La gobernadora de Chihuahua, Maru Campos, rompió el silencio este martes ante la creciente polémica por la presencia de agentes estadounidenses vinculados a la CIA en un operativo reciente en la Sierra Tarahumara. A través de un mensaje difundido en sus canales oficiales, la mandataria estatal fue tajante al deslindarse de cualquier gestión relacionada con personal extranjero y ordenó a la Fiscalía General del Estado (FGE) proceder con rigor técnico y legal, bajo la premisa de que en su administración no habrá impunidad, “caiga quien caiga”, dijo.
La mandataria respondió de forma directa a los señalamientos emitidos por el partido Morena, a quienes acusó de instrumentalizar el caso con fines políticos.

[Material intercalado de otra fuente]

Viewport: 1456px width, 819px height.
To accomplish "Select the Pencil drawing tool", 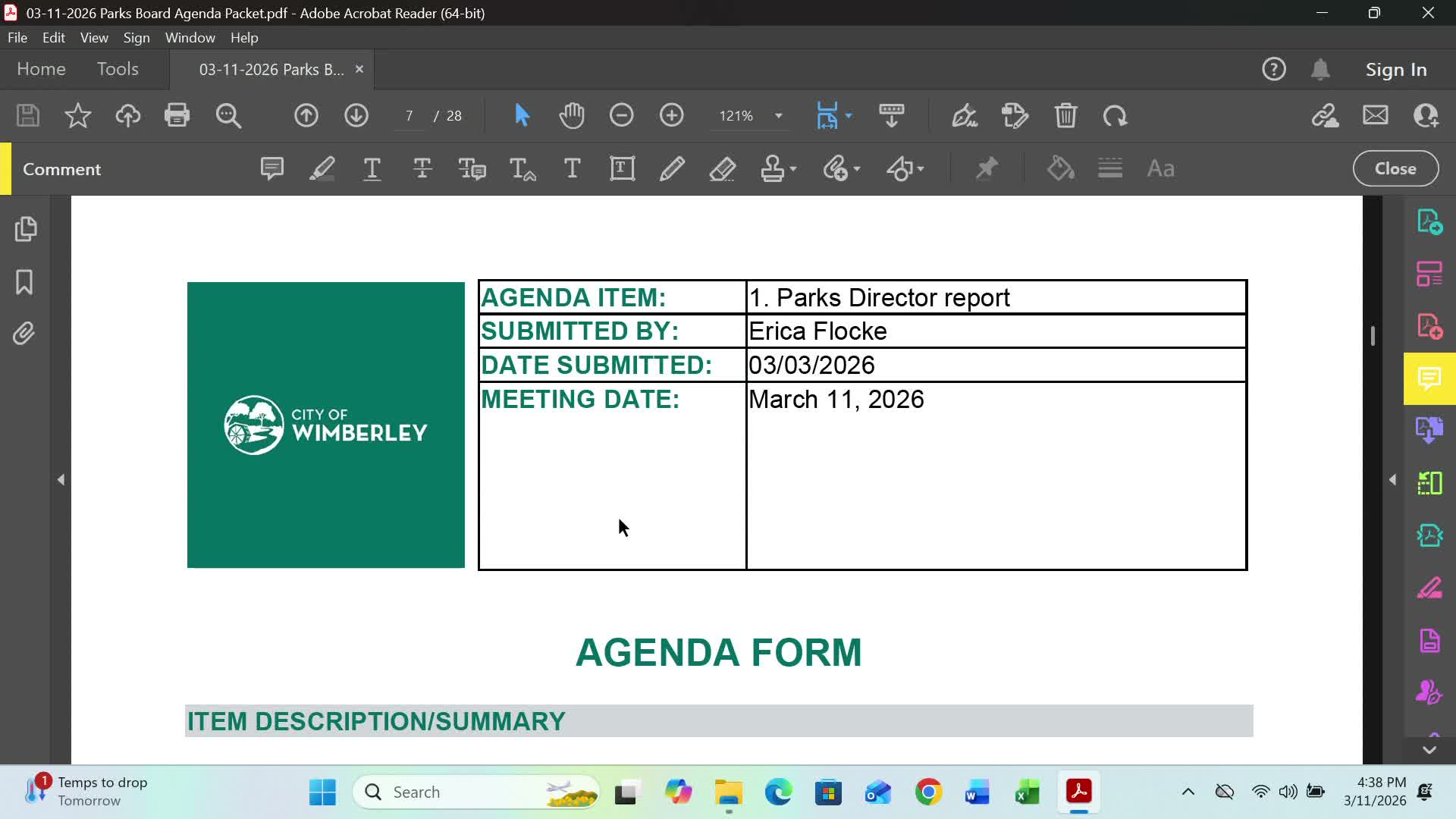I will click(x=672, y=168).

Según Campos, los ataques de la oposición buscan desviar la atención de problemas estructurales de mayor envergadura.

“Mientras en Morena atacan, ponen pretextos y buscan culpables para tapar la crisis y falta de resultados, nosotros seguiremos haciendo lo que nos toca: combatir al crimen, proteger familias, impulsar el empleo y defender la paz”, señaló.
Defensa del desmantelamiento de narcolaboratorios
En el centro de la controversia se encuentra el desmantelamiento de un laboratorio clandestino de grandes dimensiones, donde la Fiscalía General de la República (FGR) confirmó el decomiso de 55 mil litros de sustancias líquidas, 50 toneladas de precursores químicos y cerca de dos mil litros de metanfetamina. Campos defendió el impacto de esta acción, asegurando que se evitó la distribución de millones de dosis de droga.

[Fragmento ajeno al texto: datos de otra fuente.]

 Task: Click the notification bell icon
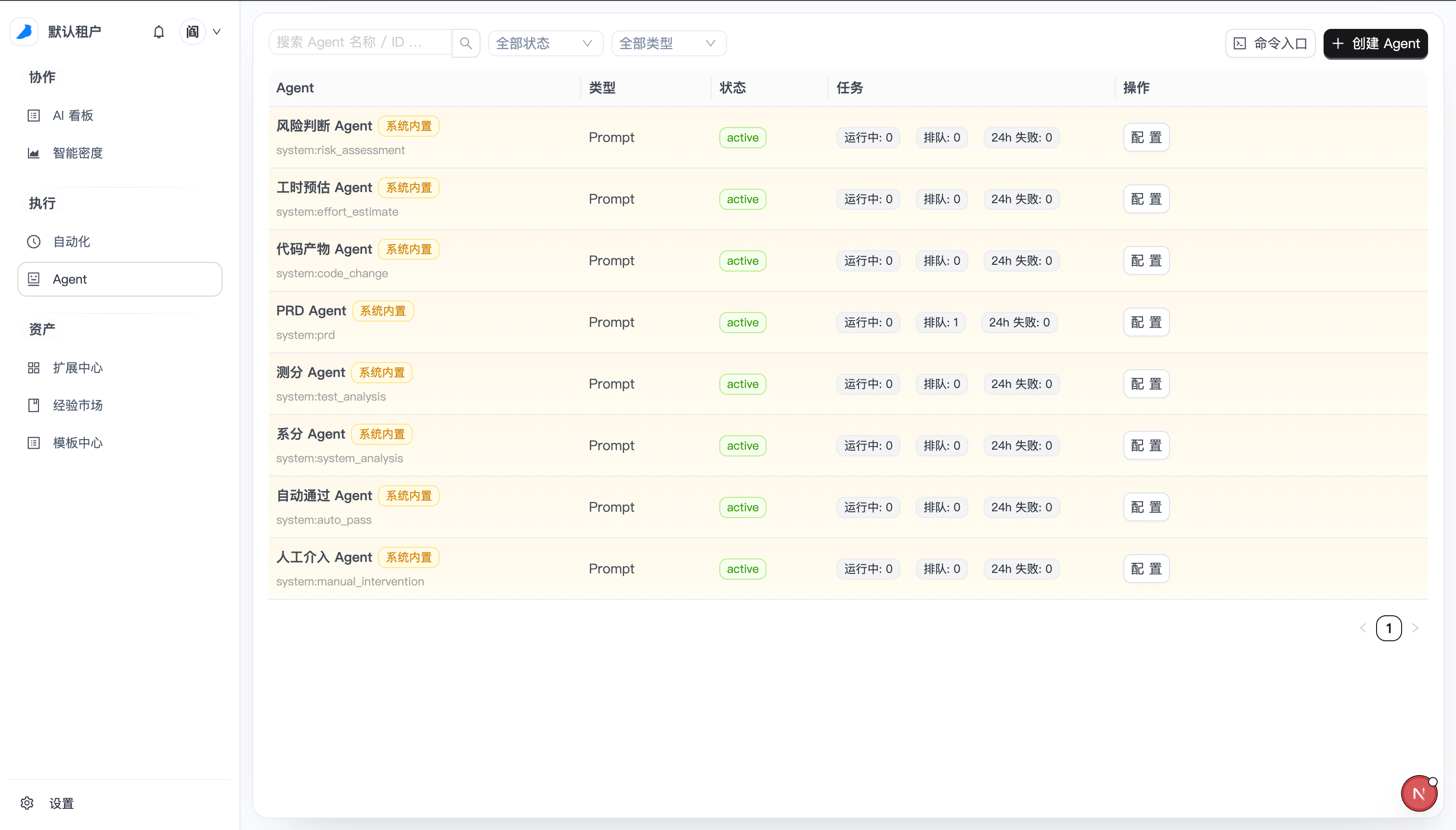point(158,32)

No obstante, la polémica se ha centrado en la logística del evento. Ante esto, la gobernadora enfatizó que “en ningún momento gestioné, autoricé ni tuve conocimiento de la presencia de personas extranjeras en esa acción”. Aclaró que la planeación y ejecución de las tareas de inteligencia recayeron exclusivamente en las áreas con atribuciones legales y formación policial en investigación criminal.
Colaboración con la FGR y combate a la impunidad
Respecto a su postura frente a las investigaciones, Maru Campos explicó que su silencio inicial fue una medida estratégica para salvaguardar la integridad de las indagatorias. También destacó la creación de una unidad especializada que colabora “irrestrictamente” con la FGR para esclarecer los hechos.

La gobernadora panista lanzó una crítica severa a sus detractores, comparando su gestión con las administraciones de Morena. “No es lo mismo desmantelar un narcolaboratorio y combatir al crimen de manera frontal como lo ha hecho mi gobierno, que ser un gobierno como los de ellos, con acusaciones graves de tener vínculos con el narcotráfico”, concluyó, y dijo que en Chihuahua no existen espacios para pactos “en lo oscurito”.